RE:RE:RE:Up $0.23 The O&M - operations and maintenance - is about 7% on average of the value of an infrastructure asset. The asset cost here is about 6.5B so the annual O&M would theoretically equate to about 450m. Take 5% in net profit and you're talking 25m. Our cut is 5m.
Economically speaking, the bridge is a very poor investment for the federal government. It is like buying a building for 1M rented for 1,000$ net per month.
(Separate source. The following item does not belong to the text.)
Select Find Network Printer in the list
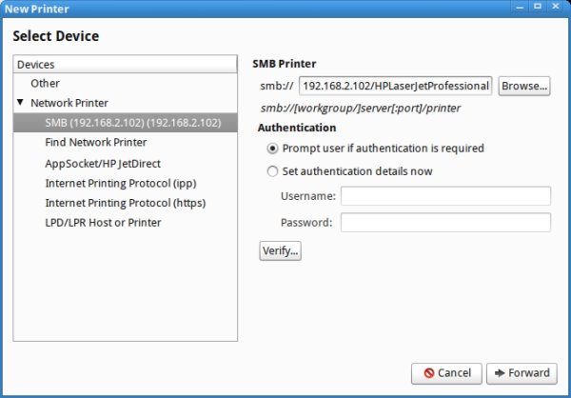This screenshot has height=398, width=571. coord(94,143)
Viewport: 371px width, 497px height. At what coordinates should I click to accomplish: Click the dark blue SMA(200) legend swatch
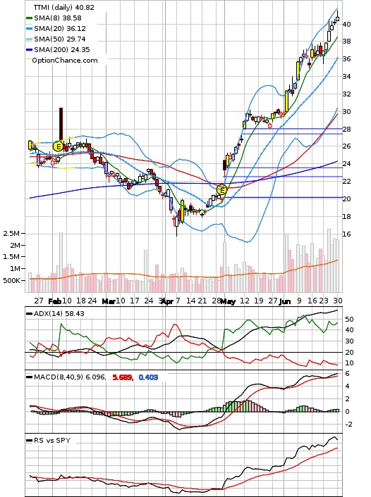(x=29, y=50)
But that is not Aecon's problem but the owner who I understand is the federal government so that makes it you, our distinguished Canadian posters and readers and myself.
This statement is based on an annual toll revenue for the concession of about 100m at best versus 450m needed.
12,000 trucks/day * 15 USD/truck * 1.35 $/USD = 243,000$ 8,000 other veh/day * 10 USD/OV * 1.35 $/USD = 108,000$
Assuming we get only 80% (very generous) and Ambassador keeps 20%, we have about 100m revenue per year.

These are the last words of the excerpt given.